* [Problem requirements] In the entries below, some lines contain "reply"; work out how many and answer with the figure only.

* [Data to use]
>>>>>

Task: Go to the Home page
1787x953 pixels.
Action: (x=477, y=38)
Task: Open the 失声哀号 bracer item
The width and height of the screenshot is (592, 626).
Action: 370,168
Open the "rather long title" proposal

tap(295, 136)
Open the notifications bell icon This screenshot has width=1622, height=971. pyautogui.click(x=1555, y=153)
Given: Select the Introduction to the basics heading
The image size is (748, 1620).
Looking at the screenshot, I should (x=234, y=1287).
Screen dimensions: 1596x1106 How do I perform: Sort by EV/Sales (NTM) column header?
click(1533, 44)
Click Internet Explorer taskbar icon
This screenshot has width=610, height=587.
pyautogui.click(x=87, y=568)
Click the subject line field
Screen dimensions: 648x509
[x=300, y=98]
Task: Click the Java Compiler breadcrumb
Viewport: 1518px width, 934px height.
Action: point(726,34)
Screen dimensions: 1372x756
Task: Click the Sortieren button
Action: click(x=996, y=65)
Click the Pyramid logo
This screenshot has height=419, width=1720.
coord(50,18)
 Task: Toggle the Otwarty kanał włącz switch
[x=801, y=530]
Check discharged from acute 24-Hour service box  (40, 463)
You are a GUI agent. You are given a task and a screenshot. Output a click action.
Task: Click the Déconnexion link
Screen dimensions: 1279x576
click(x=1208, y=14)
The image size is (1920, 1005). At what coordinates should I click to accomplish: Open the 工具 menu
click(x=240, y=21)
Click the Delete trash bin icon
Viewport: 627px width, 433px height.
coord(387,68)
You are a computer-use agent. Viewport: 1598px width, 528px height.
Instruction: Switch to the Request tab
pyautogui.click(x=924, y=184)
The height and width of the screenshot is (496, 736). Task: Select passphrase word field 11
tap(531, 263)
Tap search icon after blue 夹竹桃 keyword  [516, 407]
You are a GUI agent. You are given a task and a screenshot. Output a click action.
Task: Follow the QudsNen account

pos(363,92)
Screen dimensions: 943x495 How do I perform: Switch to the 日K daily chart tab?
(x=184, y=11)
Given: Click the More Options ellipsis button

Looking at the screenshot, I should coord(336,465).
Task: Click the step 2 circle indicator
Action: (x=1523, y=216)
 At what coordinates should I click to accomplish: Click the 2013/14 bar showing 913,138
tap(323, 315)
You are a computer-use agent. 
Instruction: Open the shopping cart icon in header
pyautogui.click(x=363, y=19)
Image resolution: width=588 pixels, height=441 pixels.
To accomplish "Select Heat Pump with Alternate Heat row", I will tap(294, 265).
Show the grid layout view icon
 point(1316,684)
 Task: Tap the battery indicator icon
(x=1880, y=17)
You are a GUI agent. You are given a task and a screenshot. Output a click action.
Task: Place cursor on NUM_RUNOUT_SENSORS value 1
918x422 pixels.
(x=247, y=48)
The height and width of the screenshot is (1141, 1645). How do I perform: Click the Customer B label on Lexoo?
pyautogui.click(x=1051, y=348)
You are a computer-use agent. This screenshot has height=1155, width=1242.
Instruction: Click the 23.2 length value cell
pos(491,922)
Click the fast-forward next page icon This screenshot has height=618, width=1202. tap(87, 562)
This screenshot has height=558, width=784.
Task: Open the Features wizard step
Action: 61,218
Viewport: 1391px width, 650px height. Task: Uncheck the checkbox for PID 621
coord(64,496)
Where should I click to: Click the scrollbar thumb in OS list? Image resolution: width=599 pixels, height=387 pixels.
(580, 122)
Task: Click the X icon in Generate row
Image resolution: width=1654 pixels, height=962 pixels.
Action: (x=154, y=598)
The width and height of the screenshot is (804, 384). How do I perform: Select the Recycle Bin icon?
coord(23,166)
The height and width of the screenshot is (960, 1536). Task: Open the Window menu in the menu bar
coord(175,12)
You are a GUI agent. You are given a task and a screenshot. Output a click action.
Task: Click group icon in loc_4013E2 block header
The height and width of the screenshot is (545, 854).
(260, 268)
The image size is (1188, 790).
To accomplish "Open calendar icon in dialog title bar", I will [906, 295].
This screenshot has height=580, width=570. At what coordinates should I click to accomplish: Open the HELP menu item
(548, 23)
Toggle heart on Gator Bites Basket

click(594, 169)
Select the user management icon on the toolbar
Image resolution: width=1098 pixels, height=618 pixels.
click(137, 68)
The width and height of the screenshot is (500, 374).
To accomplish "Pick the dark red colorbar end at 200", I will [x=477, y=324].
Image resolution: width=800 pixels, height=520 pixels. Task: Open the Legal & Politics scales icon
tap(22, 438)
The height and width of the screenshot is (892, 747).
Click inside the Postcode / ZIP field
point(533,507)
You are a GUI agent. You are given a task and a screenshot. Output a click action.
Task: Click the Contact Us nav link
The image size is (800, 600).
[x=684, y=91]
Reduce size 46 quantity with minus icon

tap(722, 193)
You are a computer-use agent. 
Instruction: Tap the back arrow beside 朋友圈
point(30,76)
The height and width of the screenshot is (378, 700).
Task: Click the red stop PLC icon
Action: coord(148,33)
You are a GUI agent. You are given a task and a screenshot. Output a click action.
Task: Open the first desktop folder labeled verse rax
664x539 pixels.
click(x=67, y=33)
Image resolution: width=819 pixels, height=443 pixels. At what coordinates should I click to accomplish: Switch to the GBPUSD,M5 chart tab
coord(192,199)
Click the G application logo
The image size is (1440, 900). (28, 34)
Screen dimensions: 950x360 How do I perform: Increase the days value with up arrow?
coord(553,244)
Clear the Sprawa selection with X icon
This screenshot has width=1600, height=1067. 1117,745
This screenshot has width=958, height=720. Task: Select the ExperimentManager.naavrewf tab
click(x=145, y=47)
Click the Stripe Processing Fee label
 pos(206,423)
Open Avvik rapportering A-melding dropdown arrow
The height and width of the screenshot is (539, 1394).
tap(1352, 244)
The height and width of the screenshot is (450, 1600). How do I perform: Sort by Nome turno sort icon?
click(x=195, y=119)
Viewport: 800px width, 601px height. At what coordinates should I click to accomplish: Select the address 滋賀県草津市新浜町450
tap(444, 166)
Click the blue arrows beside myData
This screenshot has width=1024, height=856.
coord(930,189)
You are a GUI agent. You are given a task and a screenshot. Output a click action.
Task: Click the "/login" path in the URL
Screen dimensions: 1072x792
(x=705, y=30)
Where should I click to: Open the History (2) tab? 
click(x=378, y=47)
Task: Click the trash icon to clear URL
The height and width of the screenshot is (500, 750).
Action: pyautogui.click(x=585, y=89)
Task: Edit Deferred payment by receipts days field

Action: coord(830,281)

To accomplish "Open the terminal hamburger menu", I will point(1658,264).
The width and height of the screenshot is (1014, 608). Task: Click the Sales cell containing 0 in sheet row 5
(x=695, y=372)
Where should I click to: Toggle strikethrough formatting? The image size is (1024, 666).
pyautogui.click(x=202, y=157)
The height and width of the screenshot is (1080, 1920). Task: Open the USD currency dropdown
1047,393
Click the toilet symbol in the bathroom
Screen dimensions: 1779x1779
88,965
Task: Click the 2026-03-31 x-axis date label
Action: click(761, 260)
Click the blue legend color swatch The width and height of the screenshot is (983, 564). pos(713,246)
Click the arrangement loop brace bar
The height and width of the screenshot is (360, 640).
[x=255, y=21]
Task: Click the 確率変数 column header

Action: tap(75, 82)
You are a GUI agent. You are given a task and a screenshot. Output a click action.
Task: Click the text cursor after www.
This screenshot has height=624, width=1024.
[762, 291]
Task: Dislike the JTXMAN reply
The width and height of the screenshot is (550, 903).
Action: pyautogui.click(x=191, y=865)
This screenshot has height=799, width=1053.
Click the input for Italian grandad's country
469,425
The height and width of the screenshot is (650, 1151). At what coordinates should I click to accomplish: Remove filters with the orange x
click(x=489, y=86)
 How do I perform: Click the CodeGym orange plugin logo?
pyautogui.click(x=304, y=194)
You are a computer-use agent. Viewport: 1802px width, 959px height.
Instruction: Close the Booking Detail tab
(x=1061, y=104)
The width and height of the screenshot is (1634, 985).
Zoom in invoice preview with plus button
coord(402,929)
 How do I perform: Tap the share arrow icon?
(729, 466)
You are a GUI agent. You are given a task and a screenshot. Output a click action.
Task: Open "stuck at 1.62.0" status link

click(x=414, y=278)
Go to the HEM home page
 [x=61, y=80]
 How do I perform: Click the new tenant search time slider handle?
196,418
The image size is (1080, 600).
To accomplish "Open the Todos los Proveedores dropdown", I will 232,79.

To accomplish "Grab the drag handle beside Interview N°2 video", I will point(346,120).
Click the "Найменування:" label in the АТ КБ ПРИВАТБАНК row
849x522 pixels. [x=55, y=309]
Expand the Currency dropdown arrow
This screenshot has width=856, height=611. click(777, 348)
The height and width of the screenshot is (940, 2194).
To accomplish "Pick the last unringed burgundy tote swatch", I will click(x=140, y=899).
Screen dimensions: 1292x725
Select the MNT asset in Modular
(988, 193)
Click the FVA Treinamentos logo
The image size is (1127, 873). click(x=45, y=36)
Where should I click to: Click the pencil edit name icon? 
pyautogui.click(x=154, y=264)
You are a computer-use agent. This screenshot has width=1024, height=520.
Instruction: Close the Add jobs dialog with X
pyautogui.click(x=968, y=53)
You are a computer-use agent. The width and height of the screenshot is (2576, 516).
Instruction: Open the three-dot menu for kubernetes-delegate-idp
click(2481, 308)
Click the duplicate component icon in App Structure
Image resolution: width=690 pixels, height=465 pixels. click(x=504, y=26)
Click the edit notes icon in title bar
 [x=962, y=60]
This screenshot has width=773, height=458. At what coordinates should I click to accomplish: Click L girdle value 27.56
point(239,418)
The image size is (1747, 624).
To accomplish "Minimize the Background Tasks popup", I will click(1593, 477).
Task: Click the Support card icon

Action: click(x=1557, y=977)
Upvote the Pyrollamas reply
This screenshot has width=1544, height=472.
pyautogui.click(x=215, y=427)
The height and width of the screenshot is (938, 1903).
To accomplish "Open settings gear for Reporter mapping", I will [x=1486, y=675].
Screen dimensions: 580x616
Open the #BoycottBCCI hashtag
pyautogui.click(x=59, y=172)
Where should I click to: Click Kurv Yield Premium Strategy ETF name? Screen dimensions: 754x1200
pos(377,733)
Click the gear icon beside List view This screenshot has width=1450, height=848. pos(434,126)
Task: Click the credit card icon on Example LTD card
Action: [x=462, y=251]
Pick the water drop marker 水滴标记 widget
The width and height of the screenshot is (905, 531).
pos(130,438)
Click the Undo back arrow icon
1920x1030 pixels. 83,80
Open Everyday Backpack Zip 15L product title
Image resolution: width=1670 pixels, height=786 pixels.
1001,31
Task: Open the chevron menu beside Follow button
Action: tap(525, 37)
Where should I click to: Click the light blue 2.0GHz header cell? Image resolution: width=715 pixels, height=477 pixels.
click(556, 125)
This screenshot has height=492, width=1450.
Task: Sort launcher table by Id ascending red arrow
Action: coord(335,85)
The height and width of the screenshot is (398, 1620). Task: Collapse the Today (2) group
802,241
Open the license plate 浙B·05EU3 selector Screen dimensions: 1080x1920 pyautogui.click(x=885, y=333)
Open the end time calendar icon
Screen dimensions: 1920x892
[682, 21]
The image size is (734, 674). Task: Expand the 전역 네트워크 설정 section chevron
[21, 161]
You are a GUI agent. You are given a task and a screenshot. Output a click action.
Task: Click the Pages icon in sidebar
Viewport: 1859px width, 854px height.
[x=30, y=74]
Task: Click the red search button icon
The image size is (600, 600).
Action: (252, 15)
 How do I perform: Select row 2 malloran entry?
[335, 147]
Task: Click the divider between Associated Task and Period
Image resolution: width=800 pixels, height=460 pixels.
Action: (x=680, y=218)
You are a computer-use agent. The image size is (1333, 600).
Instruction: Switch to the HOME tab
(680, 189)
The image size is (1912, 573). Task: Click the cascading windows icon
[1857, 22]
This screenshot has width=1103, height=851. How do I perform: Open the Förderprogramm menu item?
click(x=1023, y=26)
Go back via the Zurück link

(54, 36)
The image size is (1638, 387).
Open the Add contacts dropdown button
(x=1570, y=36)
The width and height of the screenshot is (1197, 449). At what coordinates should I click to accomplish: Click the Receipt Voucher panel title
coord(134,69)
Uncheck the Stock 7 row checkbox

<<<<<

* [Task response] 2